Is it recycling redundant equipment responsibly? Is it switching equipment off at the plug to make huge energy savings? Well yes, it's all of that, but also much more. Michelle Hazelton explains on why don't need to be an expert to start making a difference.
Recently I've been researching green IT for The Ethical Property Company. The research process was often challenging, occasionally frustrating but always extremely interesting. I discovered that amidst all the hype, a lot of organisations have yet to implement any really positive changes.
Quite possibly the subject has simply overwhelmed the majority into doing nothing. However, I have adopted an approach whereby positive changes can be implemented with little cost and modest effort.
I conducted an audit of the company's IT equipment and energy consumption, the general practices adopted for purchasing and recycling, and peoples' general understanding of green IT. From this I was able to establish my starting point.
The monitoring process was conducted over a number of weeks in order to gain an understanding of both the time periods when energy consumption was highest, and how much was actually consumed in those periods.
My research revealed that 60 per cent of the building's energy is consumed when the building is mostly unoccupied, namely overnight and at weekends. PC power consumption can be split into three categories: off, idle and load. Typically, however, a PC and monitor that have been switched off still draw on average 20 watts of power.
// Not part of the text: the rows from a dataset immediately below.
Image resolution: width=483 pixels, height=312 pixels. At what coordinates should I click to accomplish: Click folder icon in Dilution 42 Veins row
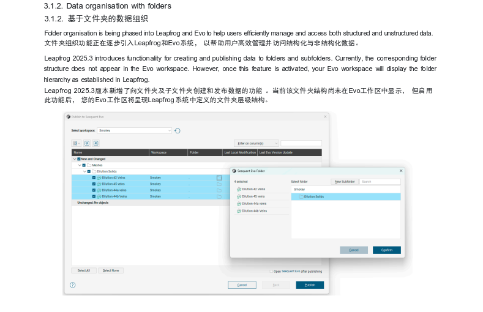pyautogui.click(x=219, y=178)
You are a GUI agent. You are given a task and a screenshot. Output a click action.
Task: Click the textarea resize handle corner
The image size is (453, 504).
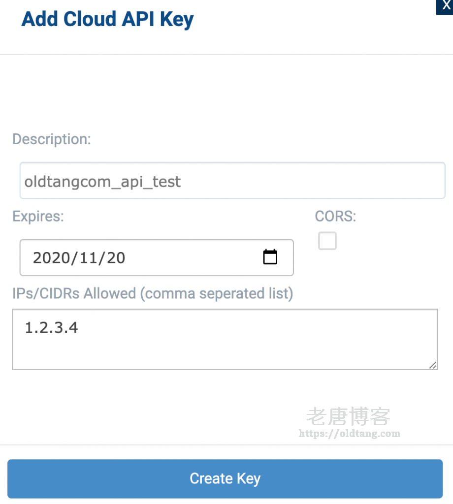tap(432, 365)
That's like leaving a lamp on every night and every weekend all the time. Multiply this by the number of workstations in an average building and it is apparent that a significant amount of energy is being wasted when the building in mostly unoccupied. The simple solution to this problem is to encourage people to switch off equipment at the plug before they leave the office.
Tackling the issues surrounding product life-cycle analysis has been rather more complicated. I have contacted numerous organisations and bodies including the Carbon Trust to gain knowledge and understanding of how to calculate the embedded carbon foot print of IT devices but unfortunately my searches and correspondence have returned nothing.
Information is available in the form of an eco declaration for products but translating this into something useful is both timely and complex. To be truly green, through IT, we will need to take into account all aspects of the processes involved with manufacturing and shipping. Component manufacturers are going to have to be better prepared in future to provide us with this information, or else risk losing business.
My advice to people who are just starting to implement green IT changes is to not get bogged down by the hype surrounding the issues. You can easily get started by spending a little time investigating current energy consumption, recycling and purchasing practices.
Take meter readings at the start and end of the working day, this is an effective way of identifying how much energy is being used when the office is unoccupied. This will enable you to identify equipment which can be switched off.
Review your current recycling policies against the WEEE directive. Rather than throw equipment out, pass it down the company ranks. Purchasing can be improved by spending a little time looking into energy efficiency, and evaluate the product's environmental criteria according to the IEEE standards.
Positive change in the form of lower power consumption and reduced carbon emission will quickly result from even minor changes in working practice, and will be more than evident in much reduced energy bills.
In the next six to twelve months we will begin to see the emergence of green IT guidelines and best practices from bodies including BCS. This will enable companies and individuals to refine their strategies and bring them in line with the latest research. In the meantime there is still plenty that can be done to improve our IT practices.